Naturellement, nous devons être patients avec les humains. Il n'est pas encore prêt. Il y a beaucoup à apprendre. Par rapport au temps cosmique, il lui reste moins d'une minute à vivre. Mais avec lui, l'évolution a fait un bond, de l'inconscient au conscient. Et avec conscience, vous pouvez décider du destin que vous voulez pour vous-même. Dans cette perspective, la situation actuelle représente un défi plutôt qu'un désastre inéluctable, le passage à un niveau supérieur et non fatalement un plongeon dans l'autodestruction. On serait donc dans un scénario de crise de paradigme civilisationnel et non de drame.
Mais y aura-t-il du temps pour un tel apprentissage ? Tout semble indiquer que le temps tourne contre nous. N'arriverions-nous pas trop tard, ayant déjà dépassé le point de non-retour ? Mais comme l'évolution n'est pas linéaire et subit de fréquentes ruptures et sauts vers le haut comme expression d'une plus grande complexité et comme il y a un caractère indéterminé et fluctuant de toutes les énergies et de toute évolution, selon la physique quantique de W. Heisenberg et N. Bohr, rien n'empêche l'émergence d'un autre niveau de conscience et de vie humaine qui sauvegarde la biosphère et la planète Terre.
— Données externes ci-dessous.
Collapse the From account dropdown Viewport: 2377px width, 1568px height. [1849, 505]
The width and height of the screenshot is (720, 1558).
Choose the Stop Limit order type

Cette transmutation serait, selon saint Augustin dans son Aveux, le fruit de deux grandes forces : un grand amour et une grande douleur. C'est l'amour et la douleur qui ont la capacité de nous transformer complètement. Cette fois, nous changerons par amour immense pour la Terre, notre Mère, et par grande douleur pour la douleur qu'elle subit et à laquelle toute l'humanité participe.
*Léonard Boff est écologiste, philosophe et écrivain. Auteur, entre autres livres, de Prendre soin de la Terre - Protéger la vie : Comment échapper à la fin du monde (Record).